Cell Transplantation - The Regenerative Medicine Journal, the number two journal ranked by impact factor in the field of transplantation, has become an "open access" journal from the 1st January 2009, starting with volume 18, making it available on the World Wide Web without subscription to researchers and clinicians as well the public and members of the media. The journal's new open access policy aligns it with the policies of a growing number of funding agencies, including the National Institutes of Health and the Wellcome Foundation, said journal coeditor-in-chief Dr. Paul Sanberg, Distinguished Professor at University of South Florida Health.
"Making important research easily accessible to the public creates a win-win situation for citizens and for researchers," said Sanberg. "The advantage for our authors is that fellow researchers and students will be able to download, reference and cite the latest research. Also, members of the public, who may have interests or concerns about the progress of the science of cell transplantation, can be better informed about groundbreaking research."

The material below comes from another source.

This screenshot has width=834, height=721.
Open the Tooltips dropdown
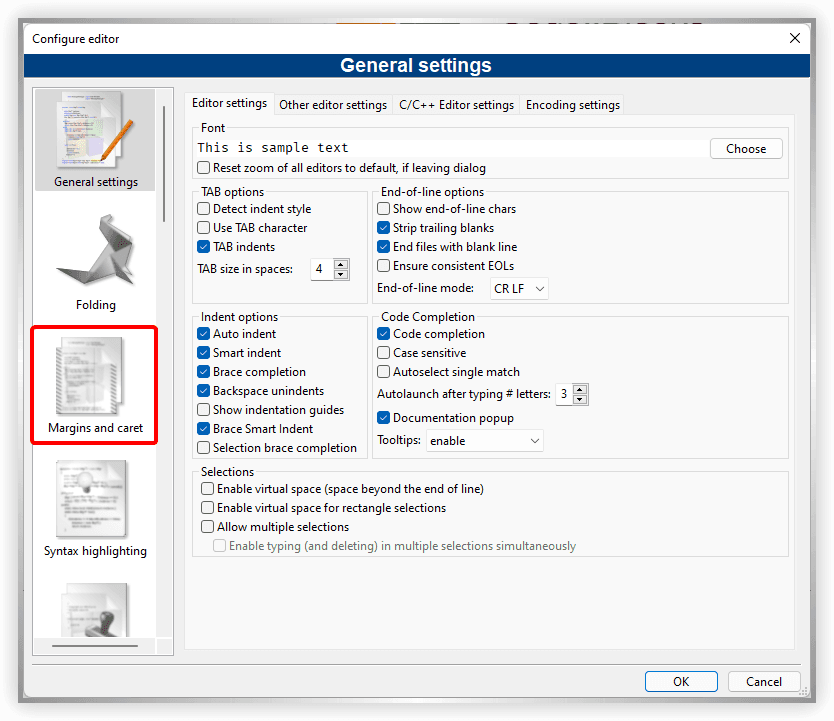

The open access movement in scholarly publishing, increasing over the last several years, unlocks an educational door that formerly required an expensive key. Many researchers, as well as institutional libraries, have in the past been unable to afford to provide their students, researchers and faculty members expensive journals with subscription rates that rise into the hundreds of dollars per year. It is estimated that globally well over 1,500 scholarly journals are now open access journals.

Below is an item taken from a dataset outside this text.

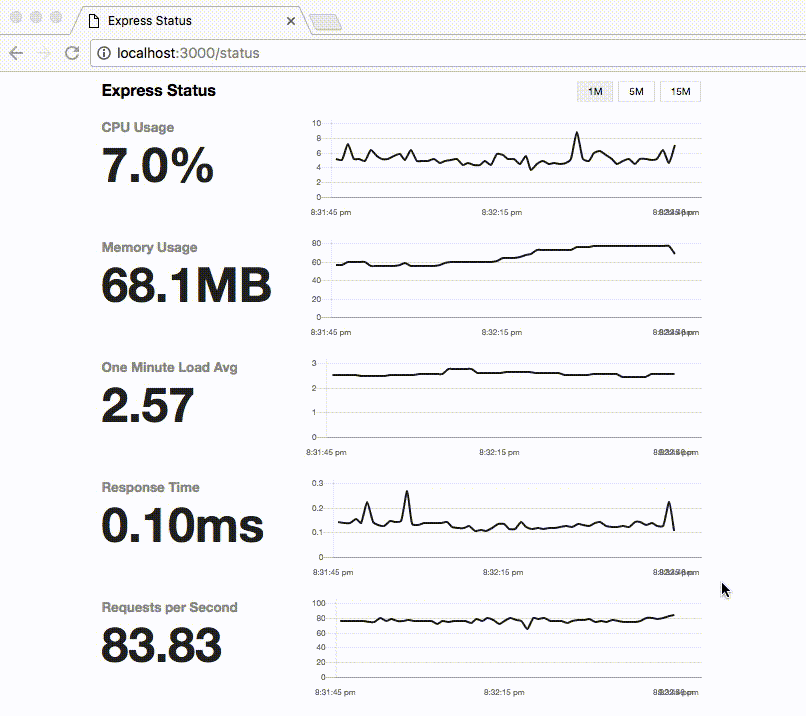Reload the Express Status page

According to Cell Transplantation co-editor-in-chief Dr. Camillo Ricordi, Diabetes Research Institute, University of Miami Miller School of Medicine, accessibility also means greater impact on the science community when more researchers are able to access, read and cite a greater number of studies.
"Science can move more quickly when access to the latest research is unhindered," said Dr. Ricordi.
Contributors to Cell Transplantation have applauded the move.
Both Drs. Ricordi and Sanberg agree that the public, who will ultimately benefit from the advancements in cell transplantation, should be able to stay informed.
"Cell transplantation represents hope for millions of people who want to see our pioneering clinical efforts treat and cure diseases such as cancer, diabetes, spinal cord injury, Alzheimer's disease and Parkinson's disease," said Dr. Sanberg.